Kafka best practices edition → How to design Kafka message key and why it is important in…

Summary

Effective design of Kafka message keys is crucial for deduplication, message ordering, and avoiding data skewing, which directly impacts application performance and scalability.

Abstract

In Apache Kafka, a message key is a critical component that determines how messages are distributed and consumed. A well-designed key helps in deduplicating messages, ensuring ordered consumption when necessary, and preventing data skewing across partitions. Deduplication is achieved when the same key value leads to the replacement of older entries, assuming the log.cleaner.enable setting is true. Ordering consumption relies on a consistent key to ensure that messages are processed sequentially by a single consumer within a partition. Data skewing can be mitigated by designing keys that distribute data evenly across partitions, thus enabling horizontal scalability and optimal consumer performance. The design of the key should be tailored to the use case: for applications where message order is not a concern, a unique or null key can help distribute the load; for those requiring ordered processing, a generic grouping identifier as the key is recommended. Additionally, the introduction of record-level headers in Kafka 0.11.0 provides a better way to include metadata without affecting the key's functionality.

Opinions

The key should be carefully designed to avoid data skewing, which can lead to uneven consumer workloads and reduced performance.
Using a consistent key for related messages is essential for applications that require ordered processing.
Adding metadata to the key, a practice before Kafka 0.11.0, is considered a poor design choice; instead, record-level headers should be used for metadata.
Setting the key to null or a unique value can enhance horizontal scalability by distributing messages across partitions, allowing for increased throughput by adding more consumers.
The use of compacted topics in conjunction with well-designed keys can improve deduplication and storage efficiency.

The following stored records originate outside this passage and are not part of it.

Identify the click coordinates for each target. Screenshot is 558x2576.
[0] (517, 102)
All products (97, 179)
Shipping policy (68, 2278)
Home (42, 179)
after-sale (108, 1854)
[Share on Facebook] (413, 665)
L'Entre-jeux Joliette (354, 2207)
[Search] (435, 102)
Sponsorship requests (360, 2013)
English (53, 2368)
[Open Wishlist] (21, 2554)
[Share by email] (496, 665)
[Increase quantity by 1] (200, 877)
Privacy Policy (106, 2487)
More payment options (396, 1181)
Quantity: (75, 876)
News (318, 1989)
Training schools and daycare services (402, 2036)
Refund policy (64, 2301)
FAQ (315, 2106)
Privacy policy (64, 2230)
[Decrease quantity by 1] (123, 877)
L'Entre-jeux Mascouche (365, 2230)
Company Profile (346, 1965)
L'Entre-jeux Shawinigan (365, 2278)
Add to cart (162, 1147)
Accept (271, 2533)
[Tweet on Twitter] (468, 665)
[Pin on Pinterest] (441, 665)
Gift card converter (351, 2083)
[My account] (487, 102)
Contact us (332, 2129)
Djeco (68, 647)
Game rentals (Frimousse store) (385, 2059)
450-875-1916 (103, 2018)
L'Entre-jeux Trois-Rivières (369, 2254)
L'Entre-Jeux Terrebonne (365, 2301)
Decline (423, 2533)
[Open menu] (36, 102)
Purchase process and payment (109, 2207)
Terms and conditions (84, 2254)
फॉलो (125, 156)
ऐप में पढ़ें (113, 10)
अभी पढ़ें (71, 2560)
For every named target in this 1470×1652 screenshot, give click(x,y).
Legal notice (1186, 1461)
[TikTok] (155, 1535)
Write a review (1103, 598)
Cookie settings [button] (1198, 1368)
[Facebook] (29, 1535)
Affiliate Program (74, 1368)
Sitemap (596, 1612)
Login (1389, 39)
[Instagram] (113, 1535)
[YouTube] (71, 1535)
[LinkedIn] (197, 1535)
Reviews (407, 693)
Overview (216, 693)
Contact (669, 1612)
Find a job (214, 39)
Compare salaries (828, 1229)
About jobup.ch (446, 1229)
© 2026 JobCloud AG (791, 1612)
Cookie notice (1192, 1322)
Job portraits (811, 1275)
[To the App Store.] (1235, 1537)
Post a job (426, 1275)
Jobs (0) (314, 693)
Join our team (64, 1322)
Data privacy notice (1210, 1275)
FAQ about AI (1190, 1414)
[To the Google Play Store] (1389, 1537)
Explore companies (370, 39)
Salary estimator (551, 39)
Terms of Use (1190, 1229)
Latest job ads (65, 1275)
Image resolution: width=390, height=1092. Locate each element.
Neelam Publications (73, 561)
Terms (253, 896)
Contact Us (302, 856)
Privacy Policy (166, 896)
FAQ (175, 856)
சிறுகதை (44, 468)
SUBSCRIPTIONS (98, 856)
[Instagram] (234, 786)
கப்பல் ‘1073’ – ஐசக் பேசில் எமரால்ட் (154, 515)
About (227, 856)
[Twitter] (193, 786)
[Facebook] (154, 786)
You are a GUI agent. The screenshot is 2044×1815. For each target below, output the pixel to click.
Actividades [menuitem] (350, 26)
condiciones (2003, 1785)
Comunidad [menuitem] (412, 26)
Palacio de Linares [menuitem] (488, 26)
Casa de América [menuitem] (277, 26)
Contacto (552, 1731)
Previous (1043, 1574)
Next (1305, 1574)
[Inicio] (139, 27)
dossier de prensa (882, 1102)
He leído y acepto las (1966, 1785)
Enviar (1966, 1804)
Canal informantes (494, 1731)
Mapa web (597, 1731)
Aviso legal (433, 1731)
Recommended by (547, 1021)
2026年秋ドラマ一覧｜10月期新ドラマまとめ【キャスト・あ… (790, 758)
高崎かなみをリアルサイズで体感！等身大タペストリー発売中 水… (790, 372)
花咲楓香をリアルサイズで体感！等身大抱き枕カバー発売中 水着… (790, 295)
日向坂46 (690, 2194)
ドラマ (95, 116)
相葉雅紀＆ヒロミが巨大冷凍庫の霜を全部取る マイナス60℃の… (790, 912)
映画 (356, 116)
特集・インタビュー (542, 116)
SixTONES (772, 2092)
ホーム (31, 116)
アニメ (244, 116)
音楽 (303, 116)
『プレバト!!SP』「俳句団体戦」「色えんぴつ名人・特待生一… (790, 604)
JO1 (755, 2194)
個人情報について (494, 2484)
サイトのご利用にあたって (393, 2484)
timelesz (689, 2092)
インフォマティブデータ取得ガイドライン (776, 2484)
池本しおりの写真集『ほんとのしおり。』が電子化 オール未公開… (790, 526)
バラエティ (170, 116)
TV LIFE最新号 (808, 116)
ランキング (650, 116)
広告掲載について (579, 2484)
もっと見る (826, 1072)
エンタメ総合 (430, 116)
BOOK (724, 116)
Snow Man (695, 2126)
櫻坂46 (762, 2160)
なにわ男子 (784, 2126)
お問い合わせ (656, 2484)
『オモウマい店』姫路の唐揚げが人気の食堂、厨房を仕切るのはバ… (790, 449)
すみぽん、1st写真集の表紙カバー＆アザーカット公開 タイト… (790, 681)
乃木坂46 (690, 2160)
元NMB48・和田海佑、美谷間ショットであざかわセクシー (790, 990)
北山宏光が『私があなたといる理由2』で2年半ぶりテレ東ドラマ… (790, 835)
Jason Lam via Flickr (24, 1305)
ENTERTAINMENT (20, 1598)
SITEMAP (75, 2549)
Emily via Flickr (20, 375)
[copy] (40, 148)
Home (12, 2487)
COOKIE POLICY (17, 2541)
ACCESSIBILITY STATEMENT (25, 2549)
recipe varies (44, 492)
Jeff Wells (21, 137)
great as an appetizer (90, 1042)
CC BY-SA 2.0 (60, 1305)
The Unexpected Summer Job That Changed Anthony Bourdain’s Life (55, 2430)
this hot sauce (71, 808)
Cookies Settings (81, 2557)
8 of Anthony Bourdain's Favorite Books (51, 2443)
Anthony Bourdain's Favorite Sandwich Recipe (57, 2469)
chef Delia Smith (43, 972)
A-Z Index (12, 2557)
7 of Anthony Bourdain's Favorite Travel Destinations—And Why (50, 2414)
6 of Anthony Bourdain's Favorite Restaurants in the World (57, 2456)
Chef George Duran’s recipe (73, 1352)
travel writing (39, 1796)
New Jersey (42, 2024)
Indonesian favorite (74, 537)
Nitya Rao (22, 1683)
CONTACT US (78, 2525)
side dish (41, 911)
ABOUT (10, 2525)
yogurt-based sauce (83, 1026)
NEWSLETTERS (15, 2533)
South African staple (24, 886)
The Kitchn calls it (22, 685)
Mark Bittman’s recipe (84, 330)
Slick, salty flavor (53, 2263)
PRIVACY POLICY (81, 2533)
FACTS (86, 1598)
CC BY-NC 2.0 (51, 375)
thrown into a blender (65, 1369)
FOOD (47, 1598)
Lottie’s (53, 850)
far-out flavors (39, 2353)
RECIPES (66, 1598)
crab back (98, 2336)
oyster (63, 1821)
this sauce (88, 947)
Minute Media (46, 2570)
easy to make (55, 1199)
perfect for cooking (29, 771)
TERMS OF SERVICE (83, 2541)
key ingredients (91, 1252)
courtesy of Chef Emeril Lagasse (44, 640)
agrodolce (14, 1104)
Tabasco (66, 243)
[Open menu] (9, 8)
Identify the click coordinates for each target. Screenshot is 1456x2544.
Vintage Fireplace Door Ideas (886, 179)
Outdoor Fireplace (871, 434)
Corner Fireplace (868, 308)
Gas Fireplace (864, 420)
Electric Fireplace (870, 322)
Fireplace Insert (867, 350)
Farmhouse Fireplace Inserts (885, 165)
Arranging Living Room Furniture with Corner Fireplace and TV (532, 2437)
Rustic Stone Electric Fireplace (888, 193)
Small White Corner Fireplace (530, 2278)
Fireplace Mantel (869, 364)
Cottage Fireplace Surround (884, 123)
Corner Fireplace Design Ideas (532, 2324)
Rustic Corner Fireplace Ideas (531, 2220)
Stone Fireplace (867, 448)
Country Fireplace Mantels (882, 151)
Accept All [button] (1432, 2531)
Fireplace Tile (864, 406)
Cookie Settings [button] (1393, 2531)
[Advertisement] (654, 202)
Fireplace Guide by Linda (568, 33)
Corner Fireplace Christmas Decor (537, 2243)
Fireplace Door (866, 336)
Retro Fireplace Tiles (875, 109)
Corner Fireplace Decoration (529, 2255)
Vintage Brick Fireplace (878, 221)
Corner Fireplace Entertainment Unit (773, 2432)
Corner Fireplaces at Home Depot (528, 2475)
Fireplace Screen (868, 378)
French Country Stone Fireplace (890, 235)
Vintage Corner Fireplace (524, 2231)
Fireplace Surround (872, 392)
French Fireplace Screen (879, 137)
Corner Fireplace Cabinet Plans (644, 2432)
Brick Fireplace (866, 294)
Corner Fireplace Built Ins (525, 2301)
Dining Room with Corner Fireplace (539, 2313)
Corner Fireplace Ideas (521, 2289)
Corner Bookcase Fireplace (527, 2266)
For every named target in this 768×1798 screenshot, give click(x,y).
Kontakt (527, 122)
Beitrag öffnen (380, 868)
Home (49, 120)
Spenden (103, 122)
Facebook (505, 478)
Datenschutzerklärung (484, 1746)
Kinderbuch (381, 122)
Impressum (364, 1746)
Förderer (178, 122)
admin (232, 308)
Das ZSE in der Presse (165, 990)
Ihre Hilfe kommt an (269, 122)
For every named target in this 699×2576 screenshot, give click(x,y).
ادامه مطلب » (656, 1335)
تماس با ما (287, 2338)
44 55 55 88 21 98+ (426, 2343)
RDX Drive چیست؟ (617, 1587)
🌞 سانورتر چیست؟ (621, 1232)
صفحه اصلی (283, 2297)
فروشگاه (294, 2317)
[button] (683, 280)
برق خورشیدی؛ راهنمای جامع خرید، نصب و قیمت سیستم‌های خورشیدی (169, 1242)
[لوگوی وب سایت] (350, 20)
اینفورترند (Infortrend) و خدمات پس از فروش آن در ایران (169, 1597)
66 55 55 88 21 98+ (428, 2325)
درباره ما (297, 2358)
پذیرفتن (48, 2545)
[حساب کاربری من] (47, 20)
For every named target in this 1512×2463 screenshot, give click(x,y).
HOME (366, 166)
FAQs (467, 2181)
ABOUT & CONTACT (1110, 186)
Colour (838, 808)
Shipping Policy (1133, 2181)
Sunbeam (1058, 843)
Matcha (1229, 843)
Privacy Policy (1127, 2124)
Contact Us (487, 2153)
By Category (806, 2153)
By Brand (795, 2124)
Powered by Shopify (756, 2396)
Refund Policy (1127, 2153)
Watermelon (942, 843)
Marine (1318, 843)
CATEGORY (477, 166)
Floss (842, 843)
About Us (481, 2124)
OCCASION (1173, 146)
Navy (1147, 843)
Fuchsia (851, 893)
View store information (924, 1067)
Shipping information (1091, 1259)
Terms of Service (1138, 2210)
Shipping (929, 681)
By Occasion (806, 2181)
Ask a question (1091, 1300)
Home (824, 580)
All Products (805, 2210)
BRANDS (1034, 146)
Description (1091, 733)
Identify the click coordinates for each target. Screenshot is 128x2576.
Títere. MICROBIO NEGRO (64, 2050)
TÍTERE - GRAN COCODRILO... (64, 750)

Kafka best practices edition → How to design Kafka message key and why it is important in determining application performance?

What is a Kafka Message: A record or unit of data within Kafka. Each message has a key and a value, and optionally headers.The key is commonly used for data about the message and the value is the body of the message

Message Key → Can be null or contain some value that say’s something about data, like user/email id or hash of message e.t.c

Message Value → It is the actual data that need to be send to kafka.

Why “Key” value is important →

Deduplication : If two Kafka keys contain the same value, then the old entry will be removed if log.cleaner.enable is true. This helps to achieve deduplication.

Ordering consumption: If the requirement of the consumer is to process messages in an orderly fashion, then the key should be defined in a way that is unique to ordering. Say if the key is an email id(like [email protected]), then all messages produced for that email id will land in the same partition. So as a partition can have only one consumer (with in same group id) that reads data, consumer can guarantee ordering. If key is a null or a unique value like the counter, then messages will be distributed across partitions, in which case consumers cannot vouch for ordering.

Data Skewing: If we use customer email id as key, then all data from the same customer will go to the same partition, so this will cause data skewing. If the application contains only two active customers, then say if Kafka topic contains 10 partitions, then only 2 partitions contains data all the time and remaining 8 partitions contains no data. So this will impact the performance of consumers because even though we increase consumers to increase throughput, say 1 consumer per partition, 8 consumers will be idle and 2 consumers will be working at full capacity to process the messages, so we cannot achieve horizontal scalability.

How to design key value → Depends on use case at hand as shown below

If ordering consumption is not an issue its always advised to set key to null or some value that is unique to the record( like : ), that will help to distribute the load across partitions which in turn helps to attain horizontal scalability, i.e we can simply increase consumers to process messages from multiple partitions, as messages are distributed, increasing consumers will increase application performance and processing power.

If ordering consumption is important, then set key to generic grouping identifier, like email id or customer id or organization id. So that all records for a given email or organization or customer, will land in the same partition.

Old habits die hard. If there is a need to add some metadata to a record, people using kafka before 0.11.0 , used to add it to the kafka “key”.E.g :. But this is a bad design because, If we are using a compacted topic, adding information to the key would make the record incorrectly appear as unique and if one of the metadata is same for most of the records then it can create data skew as mentioned above. So record level headers were introduced from Kafka 0.11.0 which provide a way to send list of Headers in each record.

List<Header> headers = Arrays.asList(new RecordHeader("header_key", "header_value".getBytes()));
ProducerRecord<String, String> record = new ProducerRecord<>("topic", null, "key", "value", headers);